Saved data entries
=-=-=-=-=

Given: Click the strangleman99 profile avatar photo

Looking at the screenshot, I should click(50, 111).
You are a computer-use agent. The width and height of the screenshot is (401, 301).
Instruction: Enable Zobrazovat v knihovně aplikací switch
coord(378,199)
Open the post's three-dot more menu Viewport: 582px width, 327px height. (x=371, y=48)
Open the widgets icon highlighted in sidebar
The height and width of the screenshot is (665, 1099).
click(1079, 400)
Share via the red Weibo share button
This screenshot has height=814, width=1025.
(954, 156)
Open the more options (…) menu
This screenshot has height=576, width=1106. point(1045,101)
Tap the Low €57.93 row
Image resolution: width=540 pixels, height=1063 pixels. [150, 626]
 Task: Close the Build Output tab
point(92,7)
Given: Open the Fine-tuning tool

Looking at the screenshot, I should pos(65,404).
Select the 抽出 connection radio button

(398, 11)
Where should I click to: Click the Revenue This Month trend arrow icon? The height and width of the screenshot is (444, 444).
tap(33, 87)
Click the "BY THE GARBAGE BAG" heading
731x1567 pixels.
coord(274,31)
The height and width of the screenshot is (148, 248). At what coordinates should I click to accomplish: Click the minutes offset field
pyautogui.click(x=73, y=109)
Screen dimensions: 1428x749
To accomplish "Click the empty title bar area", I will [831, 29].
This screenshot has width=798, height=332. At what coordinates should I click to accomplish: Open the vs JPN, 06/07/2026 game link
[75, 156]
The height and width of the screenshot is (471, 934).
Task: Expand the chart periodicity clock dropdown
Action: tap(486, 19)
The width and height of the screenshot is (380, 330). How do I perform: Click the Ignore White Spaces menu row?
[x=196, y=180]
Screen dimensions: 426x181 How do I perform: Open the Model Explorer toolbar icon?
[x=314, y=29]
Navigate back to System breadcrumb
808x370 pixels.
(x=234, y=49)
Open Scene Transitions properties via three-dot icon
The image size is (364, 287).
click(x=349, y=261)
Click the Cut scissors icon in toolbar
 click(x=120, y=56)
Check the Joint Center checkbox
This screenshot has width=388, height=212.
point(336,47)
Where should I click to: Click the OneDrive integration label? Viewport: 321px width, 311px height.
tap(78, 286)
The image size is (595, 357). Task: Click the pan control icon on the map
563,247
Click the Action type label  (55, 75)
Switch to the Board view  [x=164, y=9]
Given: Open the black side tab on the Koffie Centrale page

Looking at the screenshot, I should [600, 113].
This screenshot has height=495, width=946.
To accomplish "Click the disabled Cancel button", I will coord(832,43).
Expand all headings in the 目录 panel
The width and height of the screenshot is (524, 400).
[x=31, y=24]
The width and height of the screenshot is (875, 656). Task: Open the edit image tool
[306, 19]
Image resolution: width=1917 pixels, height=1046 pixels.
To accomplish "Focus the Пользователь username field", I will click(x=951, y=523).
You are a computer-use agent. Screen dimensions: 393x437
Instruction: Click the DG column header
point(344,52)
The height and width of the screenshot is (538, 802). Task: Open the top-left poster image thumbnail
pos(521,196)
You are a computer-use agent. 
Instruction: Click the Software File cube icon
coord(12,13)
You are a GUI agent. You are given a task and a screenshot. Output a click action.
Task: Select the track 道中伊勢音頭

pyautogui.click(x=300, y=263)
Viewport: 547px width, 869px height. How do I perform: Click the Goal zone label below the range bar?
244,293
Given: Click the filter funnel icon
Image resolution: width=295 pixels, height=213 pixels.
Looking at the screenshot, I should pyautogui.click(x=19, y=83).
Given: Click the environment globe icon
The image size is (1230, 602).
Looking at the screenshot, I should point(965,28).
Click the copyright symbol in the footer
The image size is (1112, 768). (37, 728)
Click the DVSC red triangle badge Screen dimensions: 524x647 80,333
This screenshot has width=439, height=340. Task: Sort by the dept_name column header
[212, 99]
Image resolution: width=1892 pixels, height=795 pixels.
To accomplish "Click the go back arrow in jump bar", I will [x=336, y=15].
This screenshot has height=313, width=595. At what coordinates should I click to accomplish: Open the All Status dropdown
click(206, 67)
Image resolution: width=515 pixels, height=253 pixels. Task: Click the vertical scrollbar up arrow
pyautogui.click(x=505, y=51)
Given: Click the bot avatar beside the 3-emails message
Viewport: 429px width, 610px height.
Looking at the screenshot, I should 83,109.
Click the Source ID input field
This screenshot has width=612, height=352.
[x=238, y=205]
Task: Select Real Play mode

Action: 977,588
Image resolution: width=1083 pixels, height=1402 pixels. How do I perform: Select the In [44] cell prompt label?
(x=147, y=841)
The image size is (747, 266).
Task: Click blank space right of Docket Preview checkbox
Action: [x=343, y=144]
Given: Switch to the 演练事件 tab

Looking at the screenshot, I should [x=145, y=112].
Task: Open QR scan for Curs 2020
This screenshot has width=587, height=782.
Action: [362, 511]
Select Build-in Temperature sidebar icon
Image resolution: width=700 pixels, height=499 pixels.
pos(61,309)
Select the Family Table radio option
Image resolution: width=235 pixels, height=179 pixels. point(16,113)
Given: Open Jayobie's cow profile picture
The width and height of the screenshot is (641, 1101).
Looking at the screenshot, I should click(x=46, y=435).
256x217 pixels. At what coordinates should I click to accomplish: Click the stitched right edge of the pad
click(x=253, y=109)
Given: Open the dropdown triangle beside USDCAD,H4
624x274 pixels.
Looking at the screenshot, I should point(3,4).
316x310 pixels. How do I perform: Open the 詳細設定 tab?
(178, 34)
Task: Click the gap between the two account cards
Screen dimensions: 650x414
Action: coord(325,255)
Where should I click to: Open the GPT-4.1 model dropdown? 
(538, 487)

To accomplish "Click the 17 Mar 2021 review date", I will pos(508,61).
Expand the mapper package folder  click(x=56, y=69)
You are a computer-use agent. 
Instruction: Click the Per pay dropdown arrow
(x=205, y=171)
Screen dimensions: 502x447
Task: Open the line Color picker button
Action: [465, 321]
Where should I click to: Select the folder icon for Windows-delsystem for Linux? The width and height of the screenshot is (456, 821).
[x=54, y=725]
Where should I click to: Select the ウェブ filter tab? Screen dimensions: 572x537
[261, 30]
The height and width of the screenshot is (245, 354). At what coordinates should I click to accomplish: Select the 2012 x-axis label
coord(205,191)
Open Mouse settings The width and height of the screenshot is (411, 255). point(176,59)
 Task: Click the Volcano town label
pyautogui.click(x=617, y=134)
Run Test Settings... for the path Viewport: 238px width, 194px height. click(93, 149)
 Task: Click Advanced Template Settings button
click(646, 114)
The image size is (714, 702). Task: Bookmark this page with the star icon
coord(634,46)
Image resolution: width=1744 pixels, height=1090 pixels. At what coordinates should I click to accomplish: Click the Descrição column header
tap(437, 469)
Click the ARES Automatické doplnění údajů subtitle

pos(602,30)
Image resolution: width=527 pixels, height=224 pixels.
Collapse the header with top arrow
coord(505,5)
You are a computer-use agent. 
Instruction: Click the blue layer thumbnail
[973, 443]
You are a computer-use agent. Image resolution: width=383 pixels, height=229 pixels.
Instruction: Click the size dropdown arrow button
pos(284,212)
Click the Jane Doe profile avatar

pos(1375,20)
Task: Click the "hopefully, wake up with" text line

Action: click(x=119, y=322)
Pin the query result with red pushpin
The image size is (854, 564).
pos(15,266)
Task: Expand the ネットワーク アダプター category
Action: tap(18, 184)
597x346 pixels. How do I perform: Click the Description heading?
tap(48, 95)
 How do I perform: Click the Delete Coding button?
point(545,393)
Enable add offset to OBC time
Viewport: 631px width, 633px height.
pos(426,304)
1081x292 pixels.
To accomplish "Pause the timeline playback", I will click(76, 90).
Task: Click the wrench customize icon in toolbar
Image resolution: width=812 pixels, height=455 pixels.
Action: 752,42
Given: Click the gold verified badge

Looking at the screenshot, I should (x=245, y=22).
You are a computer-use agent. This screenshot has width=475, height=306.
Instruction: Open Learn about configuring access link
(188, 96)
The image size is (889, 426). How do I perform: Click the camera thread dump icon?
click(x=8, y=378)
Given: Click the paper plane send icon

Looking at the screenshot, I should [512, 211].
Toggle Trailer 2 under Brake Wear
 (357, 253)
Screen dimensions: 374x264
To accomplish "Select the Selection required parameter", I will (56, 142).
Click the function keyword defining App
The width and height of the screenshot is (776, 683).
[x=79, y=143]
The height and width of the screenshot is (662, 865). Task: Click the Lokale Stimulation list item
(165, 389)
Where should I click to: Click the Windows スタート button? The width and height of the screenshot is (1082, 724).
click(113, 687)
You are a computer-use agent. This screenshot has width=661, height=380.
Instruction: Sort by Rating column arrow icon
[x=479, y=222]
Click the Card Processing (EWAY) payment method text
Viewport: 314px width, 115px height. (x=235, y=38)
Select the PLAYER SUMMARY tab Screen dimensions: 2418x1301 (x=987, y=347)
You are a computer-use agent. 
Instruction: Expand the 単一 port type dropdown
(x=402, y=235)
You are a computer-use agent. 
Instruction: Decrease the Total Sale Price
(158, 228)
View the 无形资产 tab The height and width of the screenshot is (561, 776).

=-=-=-=-=

— WHAT TO DO —
For every line above that has "beside" in it, copy the line.

— SOLVED PROBLEM —
Given: Click the bot avatar beside the 3-emails message
Given: Open the dropdown triangle beside USDCAD,H4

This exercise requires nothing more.